What is needed is an exact copy of the lines from the line holding "Click Subscribe button under FREE plan" through the end of the material, with no other lines and no pictures.
(INPUT MATERIAL)
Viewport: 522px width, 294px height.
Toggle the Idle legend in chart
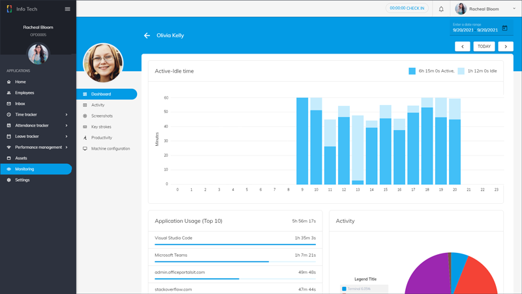[x=461, y=71]
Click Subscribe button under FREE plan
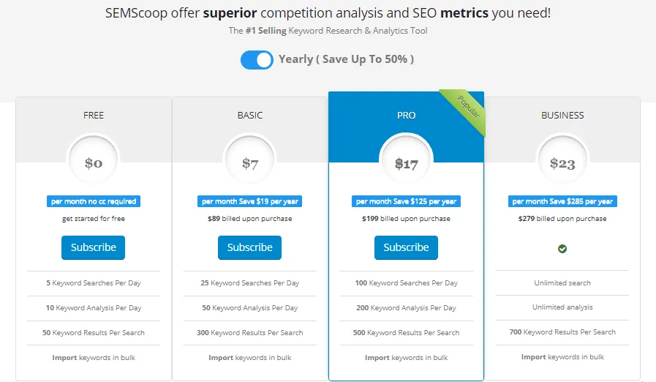Viewport: 656px width, 382px height. click(x=93, y=247)
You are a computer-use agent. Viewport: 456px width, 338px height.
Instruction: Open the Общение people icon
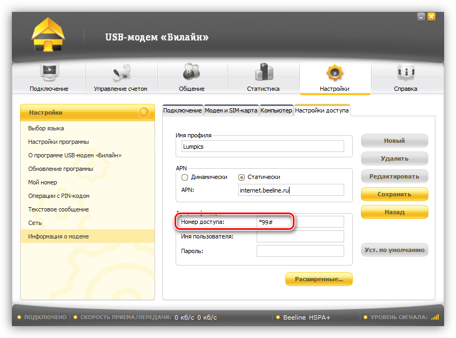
(End INPUT MATERIAL)
EXPECTED ANSWER:
Click Subscribe button under FREE plan
Viewport: 656px width, 382px height. click(x=93, y=247)
You are a computer-use agent. Viewport: 456px width, 338px height.
Instruction: Open the Общение people icon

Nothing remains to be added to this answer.